- _Exercise_:
For this exercise, output the entries below exactly from the line that holds "Image resolution: width=862" to the line that holds "Instruction: Sort by the POS ascending arrow", both ends included. No pictures belong in the copy.

- _Extracted information_:

....................

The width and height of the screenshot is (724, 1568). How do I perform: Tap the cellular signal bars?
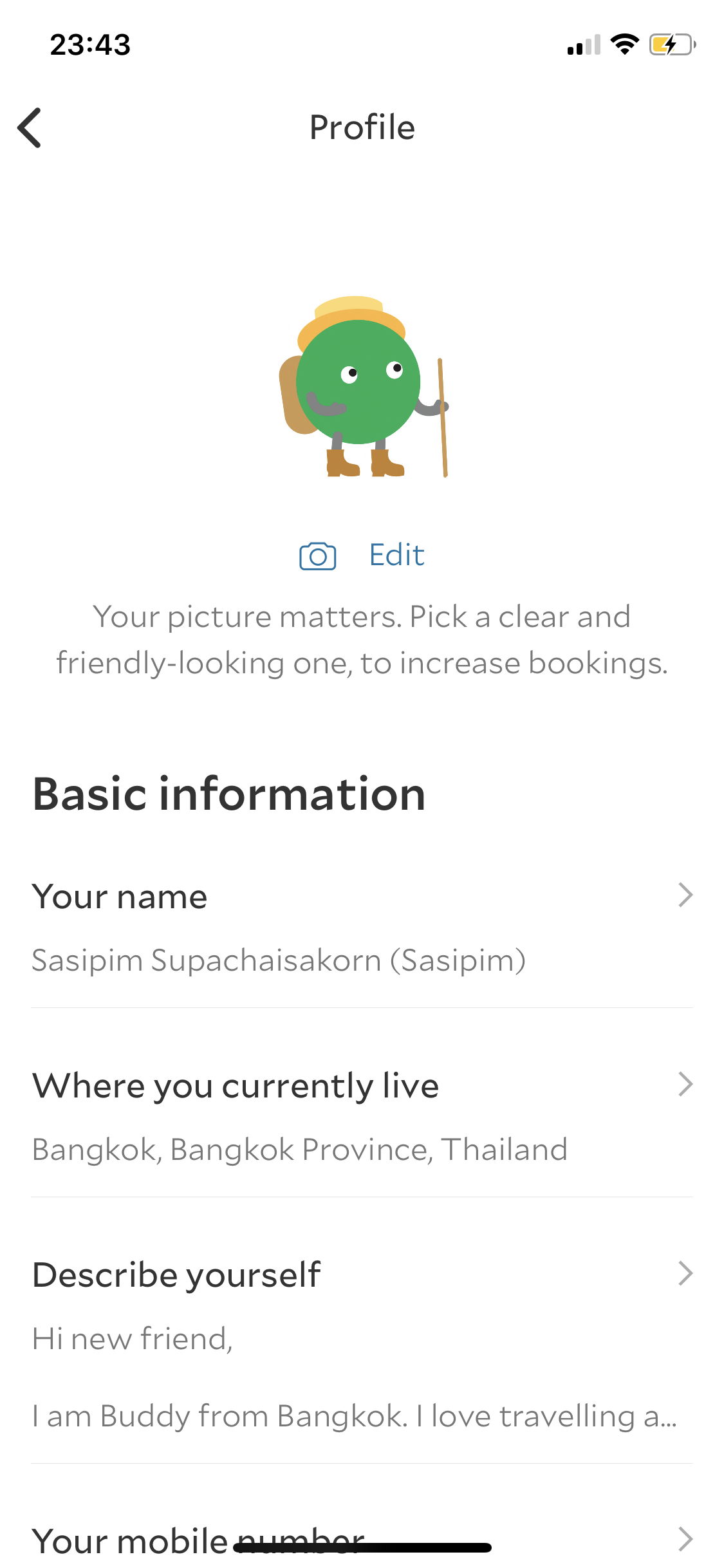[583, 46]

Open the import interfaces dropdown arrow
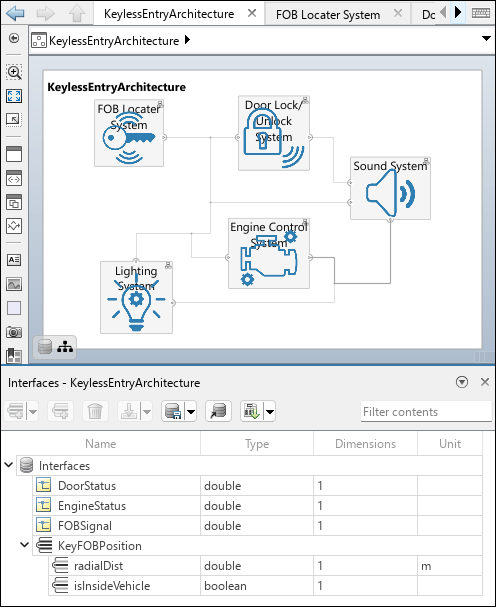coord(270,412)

....................

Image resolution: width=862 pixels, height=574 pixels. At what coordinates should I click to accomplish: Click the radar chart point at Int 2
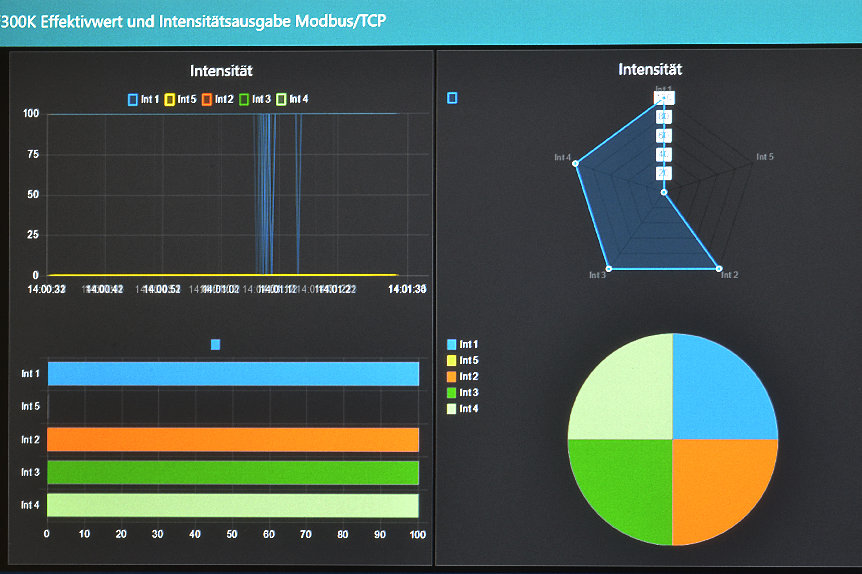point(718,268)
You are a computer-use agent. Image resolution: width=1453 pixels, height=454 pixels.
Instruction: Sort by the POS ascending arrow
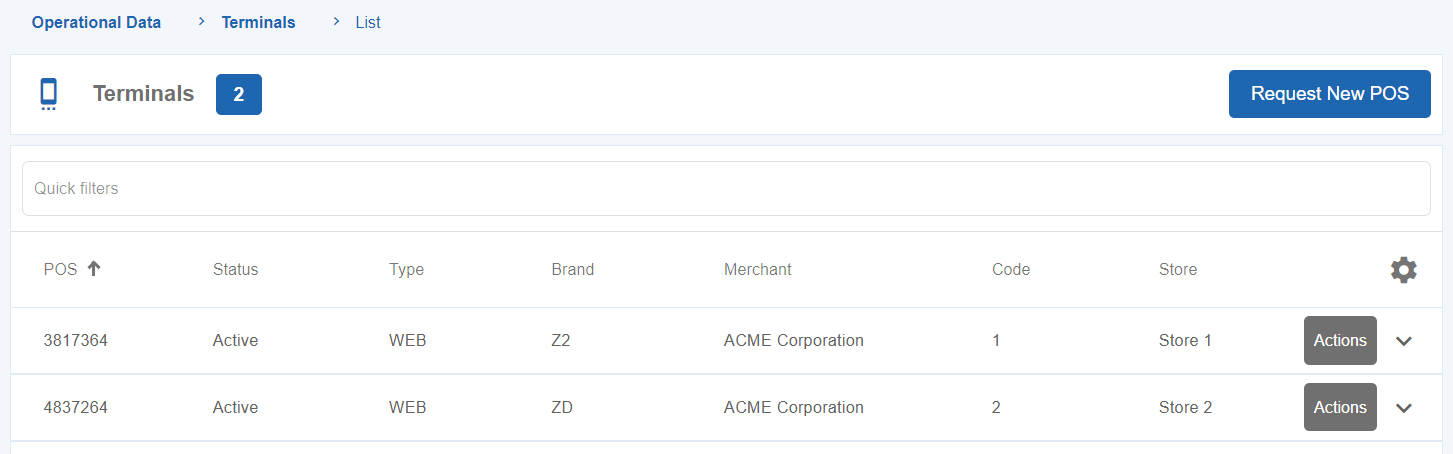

....................

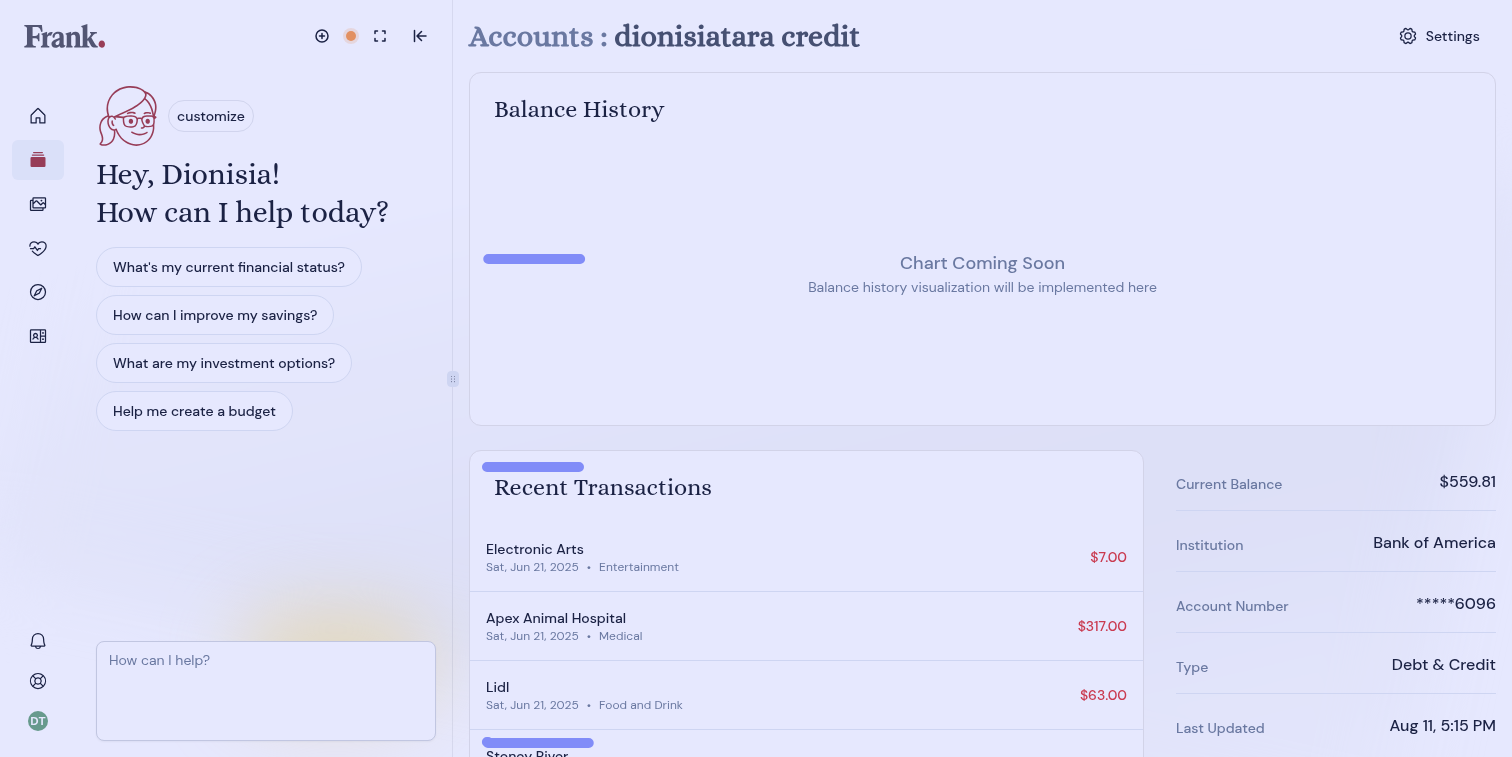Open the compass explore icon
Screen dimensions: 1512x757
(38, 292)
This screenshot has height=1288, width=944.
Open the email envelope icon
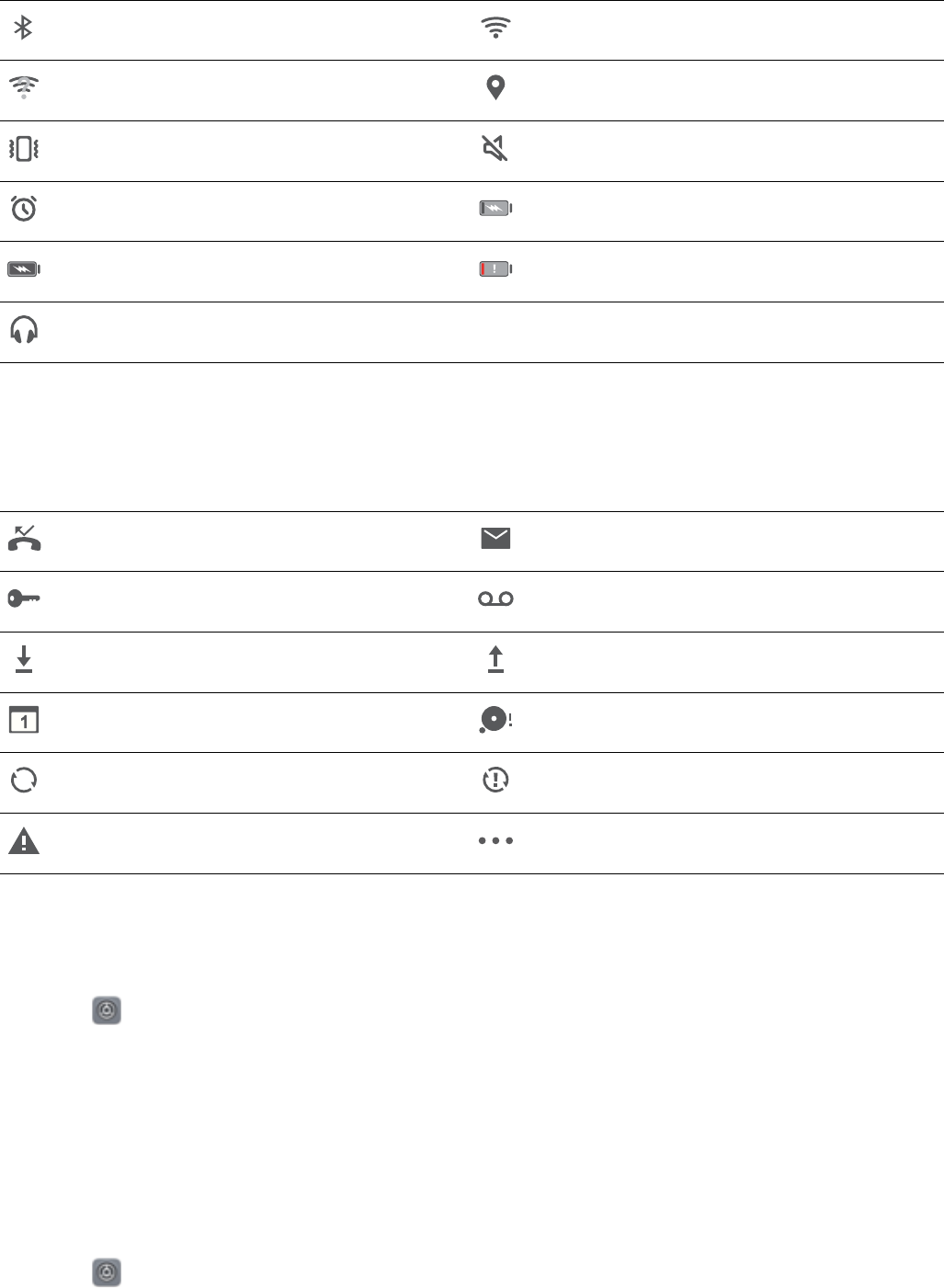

....................

- _Task result_:
Image resolution: width=862 pixels, height=574 pixels. At what coordinates should I click to accomplish: Click the radar chart point at Int 2
point(718,268)
You are a computer-use agent. Image resolution: width=1453 pixels, height=454 pixels.
Instruction: Sort by the POS ascending arrow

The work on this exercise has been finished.